**WHAT IS ASKED**
**a.** In the Hosea commentary, under what character does the Prophet always speak of the people?
**b.** Set down everything in the Hosea commentary from "Calvin: Hos 2:7" down to "shows that perverseness...", without changing a word.

*** ARTICLE

But by this simile the Prophet means that the people would be reduced to such straits, that they might not lasciviate, as they had done, in their superstitions; for while the Israelites enjoyed prosperity, they thought everything lawful for them; hence their security, and hence their contempt of the word of the Lord. By hedge, then, and by thorns, God means those adversities by which he restrains the ungodly, so that they may cease to flatter themselves, and may not thoughtlessly follow, as they were before wont to do, their own superstitions. She shall not then find her ways; that is, “I will constrain them so to groan under the burden of evils, that they shall no longer, as they have hitherto done, allow loose reins to themselves.” It afterwards follows —

Calvin: Hos 2:7 - -- God now shows what takes place when he chastises hardened and rebellious people with heavy punishment. In the first clause he shows that perverseness...
God now shows what takes place when he chastises hardened and rebellious people with heavy punishment. In the first clause he shows that perverseness will cleave so completely to their hearts, that they will not immediately return to a sound mind. She will follow her lovers, he says, and seek them. Here the Prophet tells us, that though the Israelites should be chastised by frequent punishments, they would yet continue in their obstinacy. It hence appears how hard a neck they had, and how uncircumcised in heart they were; and such did the Prophets, as well as Moses, represent them to be. And we hence learn, that had they been only moderately corrected, it would not have been sufficient for their amendment. Amazing, indeed, was their obstinacy; for God had divorced them, and then led them into great straits; and yet they went on in their course, as though they were utterly stupid and destitute of every feeling. Is it not a prodigious madness, when men run on so obstinately, even when God sets his hand so strongly against them? Such, however, is represented to have been the obstinacy of the Israelites.
The meaning then is, that when they were subdued, God would not immediately soften their hearts. Then God, though he bruised, did not yet reform them; for their hardness was so great, that they could not be turned immediately to a docile state of mind; but, on the contrary, they followed their lovers. By the word, follow, is expressed that mad zeal which possesses idolaters; for as we see, they are like men who are frantic. As then the superstitious know no bounds, nor any moderation, but a mad zeal at times lays hold on them, the Prophet says She will follow her lovers and shall not overtake them. What does the latter clause mean? That God will frustrate the hope of the ungodly, that they may know that they in vain worship false gods and follow with avidity absurd superstitions. They will seek them, he says, and shall not find them. He ever speaks of the people under the character of a shameless and unfaithful wife.

******
*** DATA ENTRIES

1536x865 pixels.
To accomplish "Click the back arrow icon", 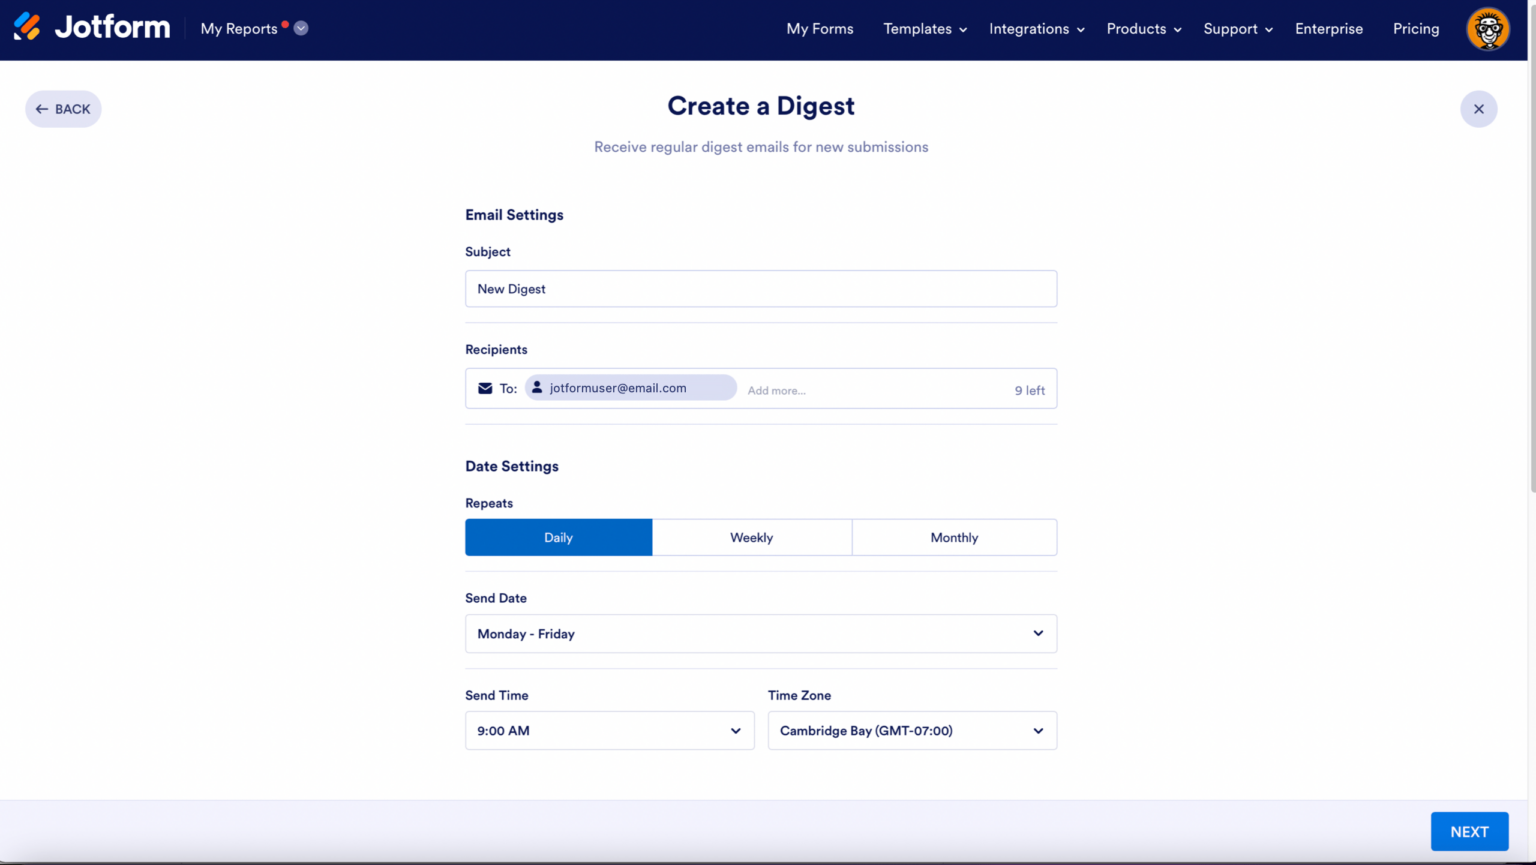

******
*** DATA ENTRIES

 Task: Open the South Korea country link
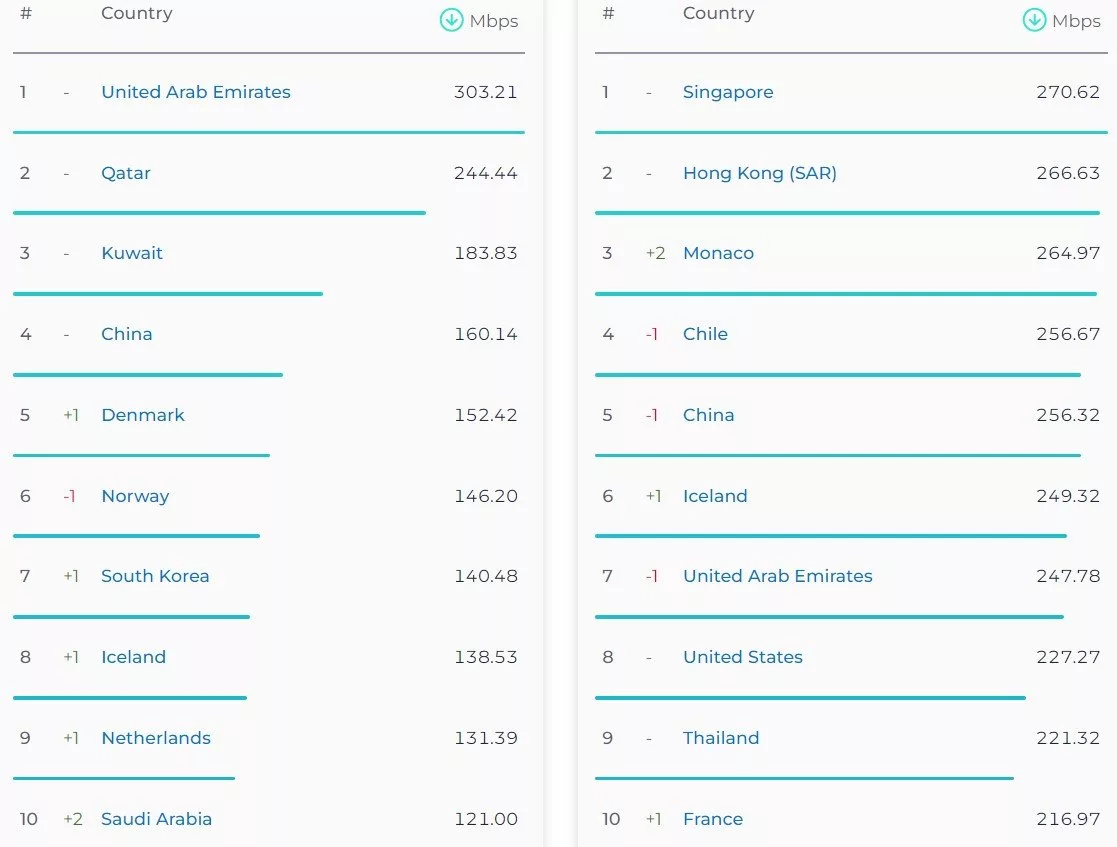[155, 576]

******

**THE RESPONSES**
**a.** As a shameless and unfaithful wife.

**b.**
Calvin: Hos 2:7 - -- God now shows what takes place when he chastises hardened and rebellious people with heavy punishment. In the first clause he shows that perverseness...